Rust and Bone (2012)
Directed by Jacques Audiard
Written by Jacques Audiard
Starring Marion Cotillard, Matthias Schoenaerts
Release Date May 17th, 2012
Published November 10th, 2012
I was reading another critic's take on the foreign film entry "Rust and Bone" and was struck by the phrase 'misery porn.' I believe this same phrase has been attached to another Awards contender this season, the indie flick "Beasts of the Southern Wild." In both cases the phrase is an exaggeration, though as with most over-statement it carries an element of truth.

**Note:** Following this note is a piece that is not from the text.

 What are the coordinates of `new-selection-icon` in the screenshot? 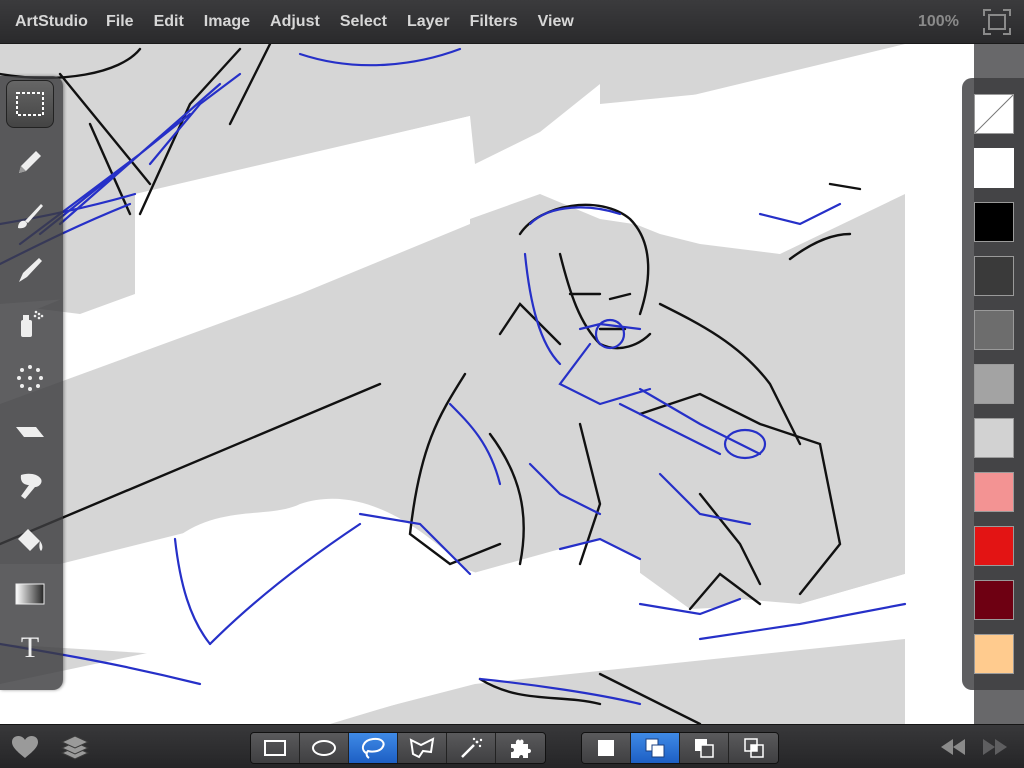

Both "Beasts of the Southern Wild" and "Rust and Bone" ladle on the dire circumstances of their protagonists with the thickness of heavy syrup. But, to call the portrayal of poverty in either film 'fetishistic' is to miss the point of both films. "Rust and Bone" for sure is not so much a portrait of poverty as it is a careful study of a romance between people defined by dire circumstance.
'Misery Porn'
Alain (Matthias Schoenaerts) is a lost soul only more alienated by the arrival in his life of a five year old son, Sam (Armand Verdure), thrust upon him by an absentee mother. Alain is on the run from something, though we aren't sure what. He's shifty and nervous at first glance and in the course of "Rust and Bone" we don't so much warm up to him as we come to accept who he is in the way the other characters in the film choose to.
Stephanie (Marion Cotillard) is more appealing though nearly as troubled. Our first glimpse of Stephanie comes as she picks a fight in a bar where Alain is a bouncer. She's bloodied and not terribly coherent, accepting Alain's offer of a ride home only as a taunt to a lover waiting back at her apartment.
They're both missing something
Why when Stephanie loses both her legs in an accident involving a killer whale, she's an Orca trainer when she's not picking bar fights, she chooses to call Alain is a mystery the film has no interest in clearing up. It's possible with his deep emotional wounds Stephanie see's an equivalent to her physical wounds but director Jaques Audiard is too smart to underline the connection.
To say that Alain and Stephanie begin a tentative romance is a misnomer. For Stephanie there is romance, for Alain there is just sport. Alain takes Stephanie to bed on a whim, figuring he's doing his disfigured friend a favor by showing her that her parts still function. Okay, the early sex scenes do somewhat underline Alain's missing emotional parts as what Stephanie is drawn to but not so much that it doesn't feel authentic.
Learning to love your damage
That's the thrust of "Rust and Bone," two damaged people learning to love the damage in each other. The rest of the film is filled out with the twin lures of sex and violence. The sex scenes in "Rust and Bone" are as powerful and compelling as any sex scene in 2012 and Audiard is equally unsparing in the film's violence; Alain takes to underground mixed martial arts fights as a way of making money and filling a need for self-punishment that he is incapable of explaining in words.
The further you get from "Rust and Bone" the more it resonates with you; Cotillard's beauty and despair mixes with Schoenaerts soulful brutality to create the most compelling and dark romance of the year. Both performances are award worthy as is the films elegant cinematography by Stephane Fontaine. I also loved director Audiard's use of American pop songs in unexpectedly poignant ways. Katy Perry's "Firework" is played to gloriously dramatic effect in one of the film's many powerful scenes.
"Rust and Bone" is not a movie I will likely ever watch again; it is at times quite bleak. That said, I can't help but admire the film even if I never see it again.